**TASK DETAILS:** The lines to return run from the start of the material below through the line holding "Installation [tab] (365, 634)", both included; please give them back exactly, minus the pictures.

----

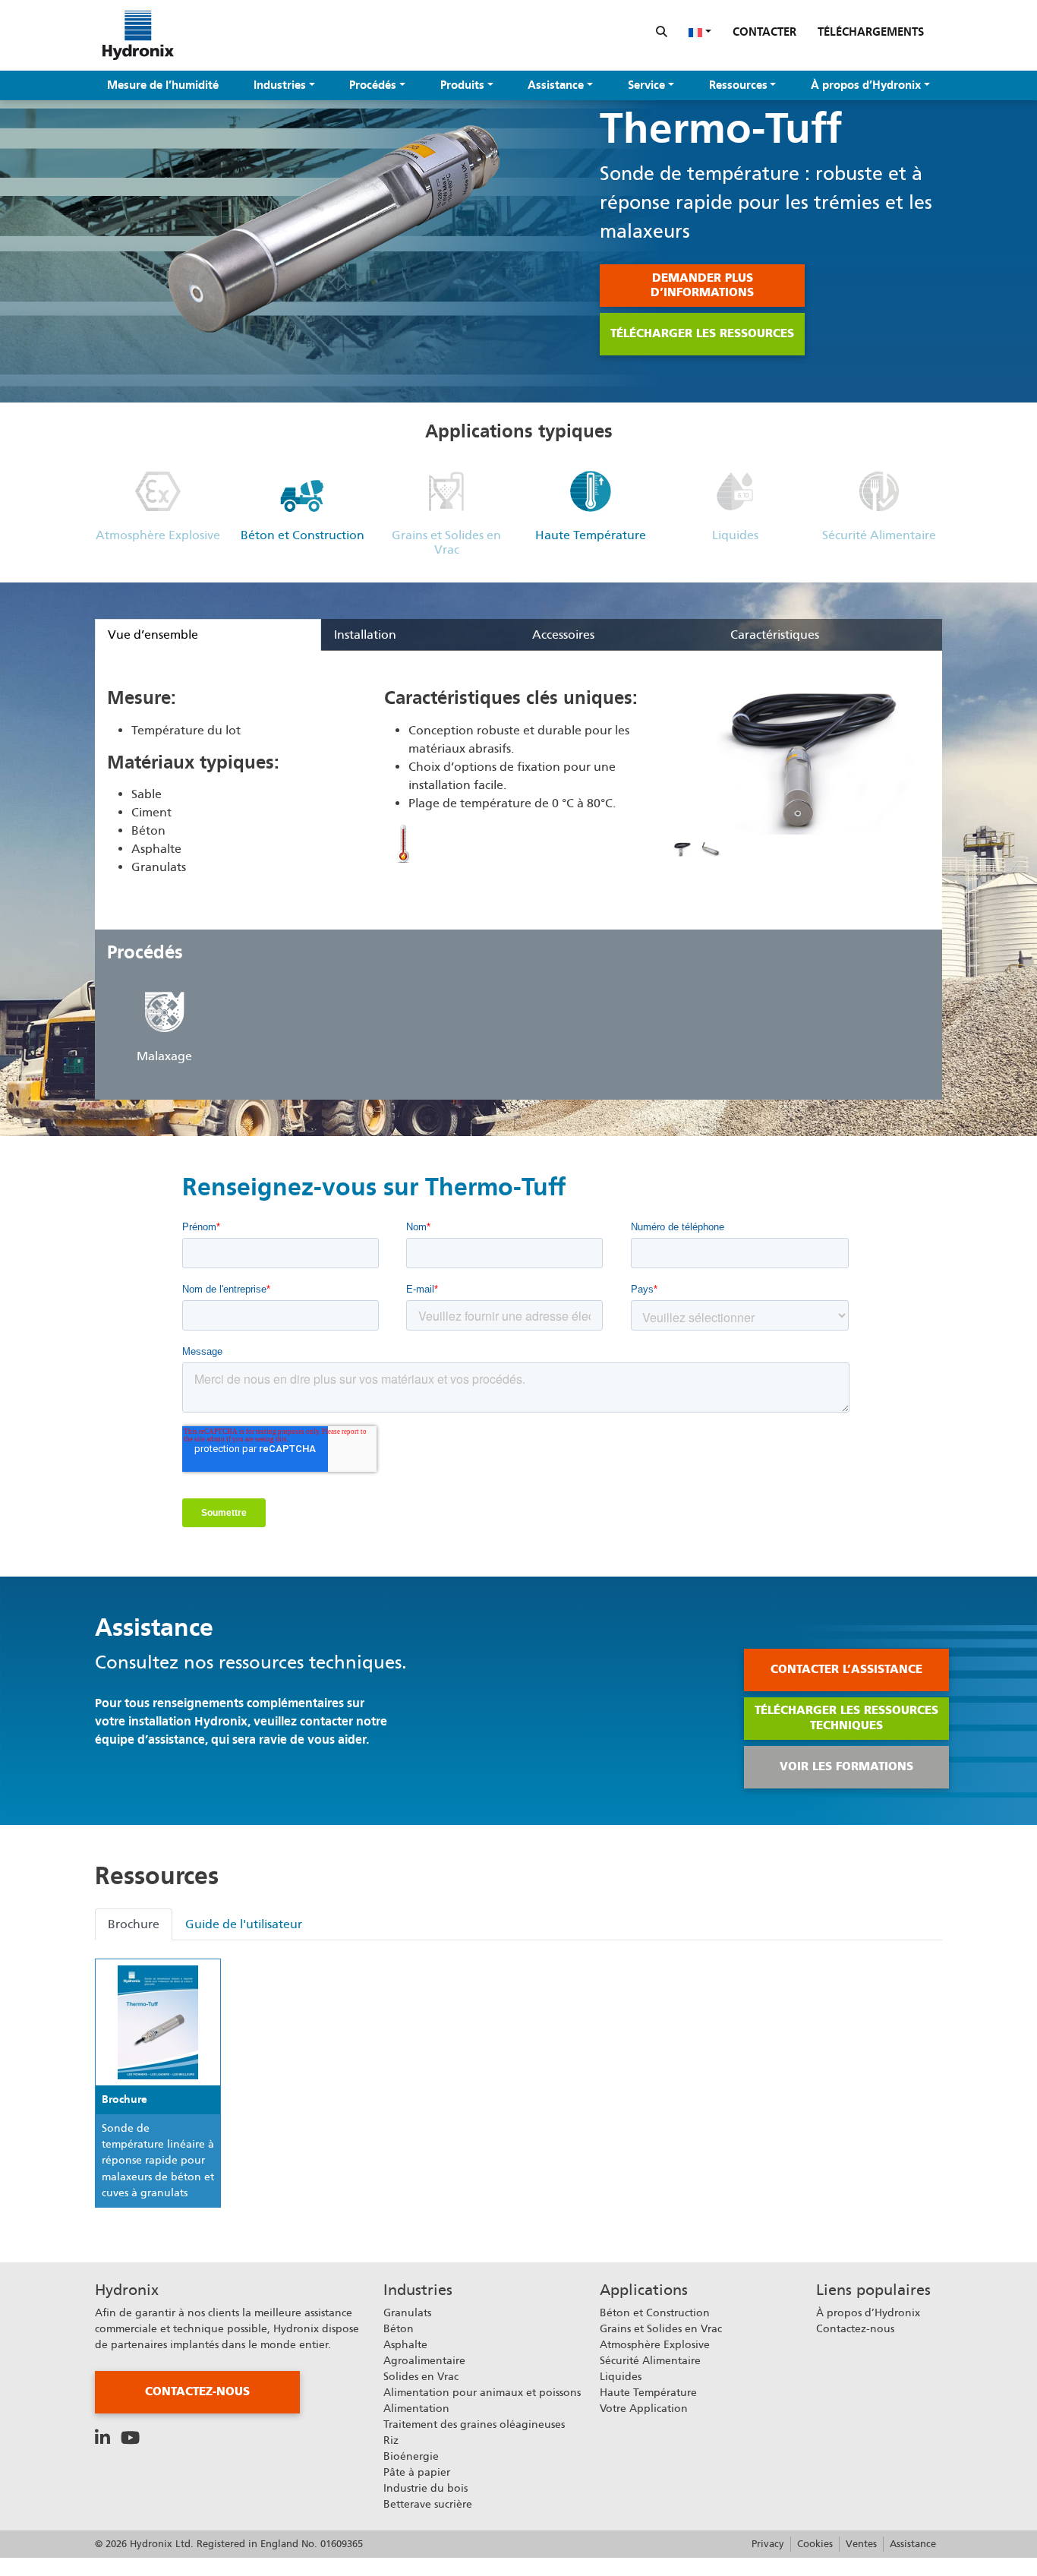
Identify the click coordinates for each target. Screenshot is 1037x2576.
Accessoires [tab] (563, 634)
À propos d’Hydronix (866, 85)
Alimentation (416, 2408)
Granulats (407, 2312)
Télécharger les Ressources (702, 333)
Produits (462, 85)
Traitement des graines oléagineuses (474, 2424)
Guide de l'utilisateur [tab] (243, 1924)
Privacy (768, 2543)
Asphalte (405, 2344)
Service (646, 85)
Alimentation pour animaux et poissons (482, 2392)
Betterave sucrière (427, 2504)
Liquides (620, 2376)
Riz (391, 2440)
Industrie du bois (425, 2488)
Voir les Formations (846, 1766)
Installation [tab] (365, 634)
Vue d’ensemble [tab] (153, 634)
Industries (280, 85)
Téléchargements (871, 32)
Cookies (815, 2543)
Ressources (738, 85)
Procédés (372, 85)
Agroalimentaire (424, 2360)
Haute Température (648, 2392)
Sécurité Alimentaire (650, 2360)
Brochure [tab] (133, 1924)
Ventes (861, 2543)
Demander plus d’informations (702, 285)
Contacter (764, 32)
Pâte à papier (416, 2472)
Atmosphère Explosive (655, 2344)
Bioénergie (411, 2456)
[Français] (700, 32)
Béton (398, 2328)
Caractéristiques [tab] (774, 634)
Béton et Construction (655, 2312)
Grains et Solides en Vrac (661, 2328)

----

**RESPONSE TO THE TASK:**
Identify the click coordinates for each target. Screenshot is 1037x2576.
Accessoires [tab] (563, 634)
À propos d’Hydronix (866, 85)
Alimentation (416, 2408)
Granulats (407, 2312)
Télécharger les Ressources (702, 333)
Produits (462, 85)
Traitement des graines oléagineuses (474, 2424)
Guide de l'utilisateur [tab] (243, 1924)
Privacy (768, 2543)
Asphalte (405, 2344)
Service (646, 85)
Alimentation pour animaux et poissons (482, 2392)
Betterave sucrière (427, 2504)
Liquides (620, 2376)
Riz (391, 2440)
Industrie du bois (425, 2488)
Voir les Formations (846, 1766)
Installation [tab] (365, 634)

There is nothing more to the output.